We moved into the kitchen area behind the parlor and found “the caretaker” that everybody knows. He’s playful and enjoys touching women, something I was not as prepared for before I arrived as I thought I was. He tickled my knee, touched my thigh and put his hand on my chest in the time that I spent in the house. He’s a protective figure who makes his rounds around the property a lot during the night. I quite enjoy souls with a fun sense of humor despite their desolate situations.

We went upstairs and L (I don’t want to write out her whole name) was eager to show me the room that she had claimed as her own in life and death. I followed her to the room and the bad energy of the bottom floor no longer existed. She gave me visual impressions of her pretty things that she had been so proud of, how her room was arranged and so on. Everything I said matched up with what the other medium had said before and we seemed to connect based on seeing and experiencing the same things. She missed her silks, so we promised to bring her a silk pillow for the room (there is nothing in it right now). Despite her fading energy by that point, the offer made her so happy and I felt like I had done something to relieve her situation a little bit.

In another part of the upper floor, we found a child that was from another period than L. I will refer to her as V. She was about five, blonde and had a big bow like you see in Edwardian photographs. I felt like she died of a disease like scarlet fever and I was told that there were indeed epidemics in the area. V hardly ever ventures downstairs because of Dr. Evil. We had dogs with us and they apparently saw the other residents as well because my friend asked her dog, “Where’s V? Go get V!” and the dog ran to the room where the child dwells.
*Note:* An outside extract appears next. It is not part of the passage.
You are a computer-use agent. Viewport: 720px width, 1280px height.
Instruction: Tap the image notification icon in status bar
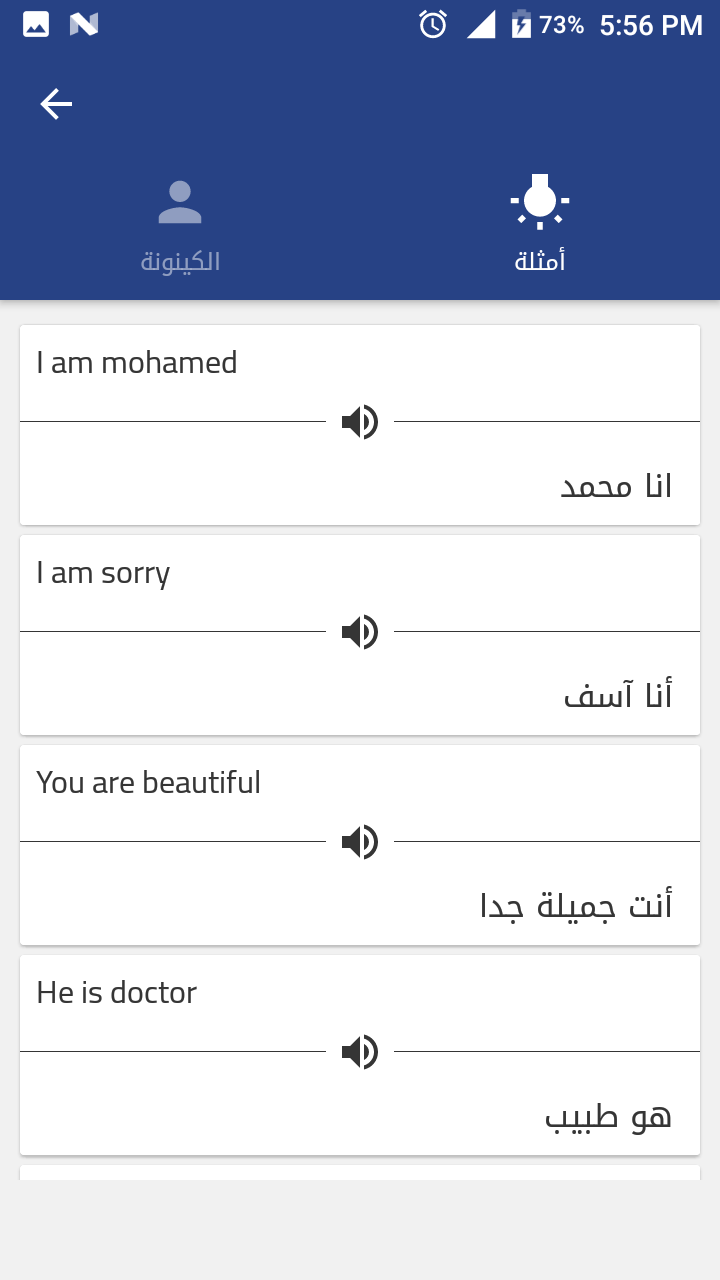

A while later, we were talking in another room, and the dog sat in the doorway very still and relaxed, the same way he looks when he’s getting a good scratch. V and L both enjoy it when we bring the dogs to see them. Animals have the uncanny ability to not only see entities but to treat them no differently than the living, which is something that I think bonds entities and animals. As with the living, animals know when entities are evil and they will growl and bark at seemingly nothing, which is what dogs do near Dr. Evil’s territory.

So while L wants the silk pillow we offered, V wants a doll, which is what we’re going out to get later tonight. She was very specific about how the doll should look to the point that the other medium and I were talking over each other saying the exact same things. V teases me about looking like a doll because I’m tiny and she sees my wheelchair like a baby carriage stroller thing. She wants to play with me and named me Molly, which is why we decided we needed to bring her a doll of her own. It will be interesting to see if the doll or the pillow move around at all in the house without us doing the moving.

This is why plantations need to be rescued from decaying into history. Old buildings may look abandoned but they are most certainly not. This place is still home to V, L, the caretaker and Dr. Evil, among so many other soldiers and slaves. They can’t move on until Dr. Evil releases his choke hold on them. I don’t see that happening anytime soon. While we have the ability, we will work to make this plantation comfortable for them, preserve their stories and help them understand that we do care and they are remembered. We are close to having enough historical documentation to back up our medium impressions as well. It isn’t a game. It isn’t a flight of fancy. These people are quite real and still feel quite deeply.